*PROBLEM*
Please retype the records that appear below, exactly and in full.

*DATA RECORDS*
____________
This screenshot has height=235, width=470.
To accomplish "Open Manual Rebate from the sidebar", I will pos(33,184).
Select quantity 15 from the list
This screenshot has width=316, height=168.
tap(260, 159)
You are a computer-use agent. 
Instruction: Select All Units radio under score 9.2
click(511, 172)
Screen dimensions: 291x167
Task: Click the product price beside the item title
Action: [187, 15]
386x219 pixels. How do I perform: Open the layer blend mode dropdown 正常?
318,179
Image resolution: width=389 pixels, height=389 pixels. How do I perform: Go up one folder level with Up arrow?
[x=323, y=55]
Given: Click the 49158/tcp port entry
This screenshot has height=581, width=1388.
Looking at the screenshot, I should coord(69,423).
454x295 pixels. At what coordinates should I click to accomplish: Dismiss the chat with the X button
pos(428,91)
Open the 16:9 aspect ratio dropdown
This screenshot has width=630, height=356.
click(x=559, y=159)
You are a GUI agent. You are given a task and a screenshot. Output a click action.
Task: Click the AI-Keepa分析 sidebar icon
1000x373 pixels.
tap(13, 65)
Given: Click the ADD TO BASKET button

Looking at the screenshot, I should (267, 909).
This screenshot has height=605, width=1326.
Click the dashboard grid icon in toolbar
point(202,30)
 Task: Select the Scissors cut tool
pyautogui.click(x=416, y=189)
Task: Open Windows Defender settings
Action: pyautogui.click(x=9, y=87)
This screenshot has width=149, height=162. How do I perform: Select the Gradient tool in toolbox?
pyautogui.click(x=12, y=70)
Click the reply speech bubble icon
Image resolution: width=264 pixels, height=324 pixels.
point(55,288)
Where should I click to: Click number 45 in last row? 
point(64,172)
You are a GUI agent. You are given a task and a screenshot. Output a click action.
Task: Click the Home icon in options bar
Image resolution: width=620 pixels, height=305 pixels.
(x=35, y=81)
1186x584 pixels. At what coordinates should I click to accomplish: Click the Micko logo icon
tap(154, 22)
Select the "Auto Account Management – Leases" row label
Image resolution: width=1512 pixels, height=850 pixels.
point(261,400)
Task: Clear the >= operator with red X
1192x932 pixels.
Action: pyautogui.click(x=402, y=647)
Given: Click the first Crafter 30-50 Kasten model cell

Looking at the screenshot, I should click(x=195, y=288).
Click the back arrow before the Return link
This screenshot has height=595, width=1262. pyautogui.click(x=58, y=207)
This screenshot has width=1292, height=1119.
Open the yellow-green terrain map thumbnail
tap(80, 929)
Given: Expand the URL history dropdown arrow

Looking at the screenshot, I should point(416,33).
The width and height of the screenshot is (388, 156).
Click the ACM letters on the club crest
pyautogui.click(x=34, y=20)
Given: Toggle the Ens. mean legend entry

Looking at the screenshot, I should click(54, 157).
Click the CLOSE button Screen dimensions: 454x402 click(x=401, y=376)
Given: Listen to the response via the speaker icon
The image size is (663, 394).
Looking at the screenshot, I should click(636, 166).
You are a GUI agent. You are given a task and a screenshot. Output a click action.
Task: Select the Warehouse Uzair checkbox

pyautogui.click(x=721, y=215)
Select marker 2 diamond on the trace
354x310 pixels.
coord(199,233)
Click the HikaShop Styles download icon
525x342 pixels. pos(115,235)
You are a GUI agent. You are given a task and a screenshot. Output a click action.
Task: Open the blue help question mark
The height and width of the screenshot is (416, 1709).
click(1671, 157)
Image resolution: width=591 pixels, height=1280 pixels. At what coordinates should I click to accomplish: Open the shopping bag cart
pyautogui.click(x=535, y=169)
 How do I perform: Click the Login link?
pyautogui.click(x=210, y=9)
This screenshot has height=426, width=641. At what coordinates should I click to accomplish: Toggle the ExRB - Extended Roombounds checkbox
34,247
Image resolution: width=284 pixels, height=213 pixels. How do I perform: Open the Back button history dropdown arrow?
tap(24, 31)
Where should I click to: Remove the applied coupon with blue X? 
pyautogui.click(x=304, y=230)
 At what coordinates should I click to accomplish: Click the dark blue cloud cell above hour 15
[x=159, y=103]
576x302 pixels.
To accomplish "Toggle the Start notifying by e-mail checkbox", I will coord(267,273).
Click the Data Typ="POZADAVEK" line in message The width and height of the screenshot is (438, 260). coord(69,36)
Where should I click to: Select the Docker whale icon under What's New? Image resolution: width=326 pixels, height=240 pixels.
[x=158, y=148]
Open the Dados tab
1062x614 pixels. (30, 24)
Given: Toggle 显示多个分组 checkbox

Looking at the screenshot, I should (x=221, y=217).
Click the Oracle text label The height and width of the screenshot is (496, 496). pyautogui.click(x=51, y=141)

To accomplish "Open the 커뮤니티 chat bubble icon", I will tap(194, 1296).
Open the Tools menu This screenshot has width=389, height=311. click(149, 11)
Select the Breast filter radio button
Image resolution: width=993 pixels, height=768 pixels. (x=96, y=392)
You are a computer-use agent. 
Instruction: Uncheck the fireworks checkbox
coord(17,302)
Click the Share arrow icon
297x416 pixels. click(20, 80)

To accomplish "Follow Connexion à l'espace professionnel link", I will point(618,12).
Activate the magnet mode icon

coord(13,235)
____________
*OUTPUT FOR THIS TASK*
This screenshot has height=235, width=470.
To accomplish "Open Manual Rebate from the sidebar", I will pos(33,184).
Select quantity 15 from the list
This screenshot has width=316, height=168.
tap(260, 159)
You are a computer-use agent. 
Instruction: Select All Units radio under score 9.2
click(511, 172)
Screen dimensions: 291x167
Task: Click the product price beside the item title
Action: [187, 15]
386x219 pixels. How do I perform: Open the layer blend mode dropdown 正常?
318,179
Image resolution: width=389 pixels, height=389 pixels. How do I perform: Go up one folder level with Up arrow?
[x=323, y=55]
Given: Click the 49158/tcp port entry
This screenshot has height=581, width=1388.
Looking at the screenshot, I should coord(69,423).
454x295 pixels. At what coordinates should I click to accomplish: Dismiss the chat with the X button
pos(428,91)
Open the 16:9 aspect ratio dropdown
This screenshot has width=630, height=356.
click(x=559, y=159)
You are a GUI agent. You are given a task and a screenshot. Output a click action.
Task: Click the AI-Keepa分析 sidebar icon
1000x373 pixels.
tap(13, 65)
Given: Click the ADD TO BASKET button

Looking at the screenshot, I should (267, 909).
This screenshot has height=605, width=1326.
Click the dashboard grid icon in toolbar
point(202,30)
 Task: Select the Scissors cut tool
pyautogui.click(x=416, y=189)
Task: Open Windows Defender settings
Action: pyautogui.click(x=9, y=87)
This screenshot has width=149, height=162. How do I perform: Select the Gradient tool in toolbox?
pyautogui.click(x=12, y=70)
Click the reply speech bubble icon
Image resolution: width=264 pixels, height=324 pixels.
point(55,288)
Where should I click to: Click number 45 in last row? 
point(64,172)
You are a GUI agent. You are given a task and a screenshot. Output a click action.
Task: Click the Home icon in options bar
Image resolution: width=620 pixels, height=305 pixels.
(x=35, y=81)
1186x584 pixels. At what coordinates should I click to accomplish: Click the Micko logo icon
tap(154, 22)
Select the "Auto Account Management – Leases" row label
Image resolution: width=1512 pixels, height=850 pixels.
point(261,400)
Task: Clear the >= operator with red X
1192x932 pixels.
Action: pyautogui.click(x=402, y=647)
Given: Click the first Crafter 30-50 Kasten model cell

Looking at the screenshot, I should click(x=195, y=288).
Click the back arrow before the Return link
This screenshot has height=595, width=1262. pyautogui.click(x=58, y=207)
This screenshot has width=1292, height=1119.
Open the yellow-green terrain map thumbnail
tap(80, 929)
Given: Expand the URL history dropdown arrow

Looking at the screenshot, I should point(416,33).
The width and height of the screenshot is (388, 156).
Click the ACM letters on the club crest
pyautogui.click(x=34, y=20)
Given: Toggle the Ens. mean legend entry

Looking at the screenshot, I should click(54, 157).
Click the CLOSE button Screen dimensions: 454x402 click(x=401, y=376)
Given: Listen to the response via the speaker icon
The image size is (663, 394).
Looking at the screenshot, I should click(636, 166).
You are a GUI agent. You are given a task and a screenshot. Output a click action.
Task: Select the Warehouse Uzair checkbox

pyautogui.click(x=721, y=215)
Select marker 2 diamond on the trace
354x310 pixels.
coord(199,233)
Click the HikaShop Styles download icon
525x342 pixels. pos(115,235)
You are a GUI agent. You are given a task and a screenshot. Output a click action.
Task: Open the blue help question mark
The height and width of the screenshot is (416, 1709).
click(1671, 157)
Image resolution: width=591 pixels, height=1280 pixels. At what coordinates should I click to accomplish: Open the shopping bag cart
pyautogui.click(x=535, y=169)
 How do I perform: Click the Login link?
pyautogui.click(x=210, y=9)
This screenshot has height=426, width=641. At what coordinates should I click to accomplish: Toggle the ExRB - Extended Roombounds checkbox
34,247
Image resolution: width=284 pixels, height=213 pixels. How do I perform: Open the Back button history dropdown arrow?
tap(24, 31)
Where should I click to: Remove the applied coupon with blue X? 
pyautogui.click(x=304, y=230)
 At what coordinates should I click to accomplish: Click the dark blue cloud cell above hour 15
[x=159, y=103]
576x302 pixels.
To accomplish "Toggle the Start notifying by e-mail checkbox", I will coord(267,273).
Click the Data Typ="POZADAVEK" line in message The width and height of the screenshot is (438, 260). coord(69,36)
Where should I click to: Select the Docker whale icon under What's New? Image resolution: width=326 pixels, height=240 pixels.
[x=158, y=148]
Open the Dados tab
1062x614 pixels. (30, 24)
Given: Toggle 显示多个分组 checkbox

Looking at the screenshot, I should (x=221, y=217).
Click the Oracle text label The height and width of the screenshot is (496, 496). pyautogui.click(x=51, y=141)

To accomplish "Open the 커뮤니티 chat bubble icon", I will tap(194, 1296).
Open the Tools menu This screenshot has width=389, height=311. click(149, 11)
Select the Breast filter radio button
Image resolution: width=993 pixels, height=768 pixels. (x=96, y=392)
You are a computer-use agent. 
Instruction: Uncheck the fireworks checkbox
coord(17,302)
Click the Share arrow icon
297x416 pixels. click(20, 80)

To accomplish "Follow Connexion à l'espace professionnel link", I will point(618,12).
Activate the magnet mode icon

coord(13,235)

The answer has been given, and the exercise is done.